Semua mimpi yang diinginkan rekan-rekannya, keinginan untuk bahagia dan kedamaian akan tercapai, itu sudah pasti sejak Rigel dibangkitkan dengan God Requiem. Kekuatan yang membuat mimpi menjadi nyata dan membuat seseorang menampung duka dan kesedihannya.


“Aku abadi, dan mendapatkan tugas dari Absolute Creation untuk menyaksikan akhir dari dunia. Bukankah ini terlalu berat untukku tangani? Hahaha, mungkinkah ini yang selamanya aku inginkan? Menyedihkan, hahaha!”


Air mata yang terus mengalir dan bibir yang terus tersenyum lalu tertawa. Di waktu panjang yang akan Rigel jalani, dia tak lagi tahu apa yang terjadi kepada dirinya. Tertawa dan menangis di waktu yang sama, lalu menjerit sekeras-kerasnya tanpa seorangpun memedulikannya.


Di waktu yang panjang dan perjalanan tanpa akhir, menyisakan seorang pria menjerit keras di dalam kehampaan. Ramalan yang terucap oleh Priscilla dan yang lain di Labyrinth Neraka terwujud. Kenyataan God Requiem lebih menyakitkan wujudnya. Delapan batu ramalan mengatakan masa depan yang kini dialami oleh Rigel.


Dia yang terakhir, adalah yang benci karena telah terlahir.


“Aku terlahir untuk ini, jika bisa aku tidak ingin terlahir. Perjalanan penuh duka dan menyakitkan ini, kapan akan berakhir?” Rigel berkata selagi menangis sedu, menatap makam teman-temannya yang ada tepat di depannya.


Sepinya keabadian, adalah teman perjalanan.


“Keabadian bukanlah berkah. Keabadian adalah kutukan! Aku akan melihat banyak orang yang kukenal menemukan kematiannya, menyisakan aku sendiri berduka atas kematian mereka.”


Kesedihan adalah hiburan hati tanpa hati.


“Ya, hatiku hanya akan menyisakan kesedihan. Void merebut segalanya, dengan kejam menyisakan kesedihan!”

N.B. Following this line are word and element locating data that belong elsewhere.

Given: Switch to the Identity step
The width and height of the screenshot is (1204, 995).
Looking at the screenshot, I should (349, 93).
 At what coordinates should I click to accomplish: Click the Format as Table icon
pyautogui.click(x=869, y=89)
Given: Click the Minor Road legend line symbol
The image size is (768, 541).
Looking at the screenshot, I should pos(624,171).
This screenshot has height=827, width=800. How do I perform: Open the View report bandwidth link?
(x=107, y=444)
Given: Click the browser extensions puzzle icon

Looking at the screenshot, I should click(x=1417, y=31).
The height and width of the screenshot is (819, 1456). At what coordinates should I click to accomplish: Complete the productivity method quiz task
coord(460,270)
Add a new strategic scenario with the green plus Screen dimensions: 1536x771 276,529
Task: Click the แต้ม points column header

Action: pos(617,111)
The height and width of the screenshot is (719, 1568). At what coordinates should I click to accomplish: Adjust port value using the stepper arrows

Kebahagiaan tercapai begitu kamu tak bisa mencapai apapun lagi.


“Kebahagiaan? Pencapaian? Apa aku membutuhkan pencapaian lain setelah mendapat gelar yang paling menyedihkannya?”


Kamu akan menyesali tujuan yang kamu kejar.


“Penyesalan datang diakhir, jika ada kesempatan mengulang, aku akan melakukannya.”


Perpisahan tanpa air mata adalah luka berbalut kesedihan.


“Aku mengharapkan akhir bahagia, dan membuat perpisahan tanpa air mata. Mereka tak menangisiku, tetapi aku menangisi mereka.”


Dia yang melakukan perjalanan, untuk mencari pengampunan.


“Pengampunan ... jika aku menemukannya, mungkinkah aku bisa mengakhiri keabadian ini?”


Pahlawan terakhir bagi dunia, akan melahirkan Pahlawan bagi alam semesta.


“Akulah yang terakhir dari mereka, dan akulah yang membuat dunia damai sehingga Pahlawan lain dapat terlahir.”


Amatsumi Rigel akan terus berjalan menempuh banyak alam semesta. Mencari akhir dari perjalanannya, waktu di mana seluruh isi dunia ini lenyap sepenuhnya dan meninggalkan kekosongan. Sampai waktunya tiba, dia akan melakukan perjalanannya, kesepian di dalam keabadian.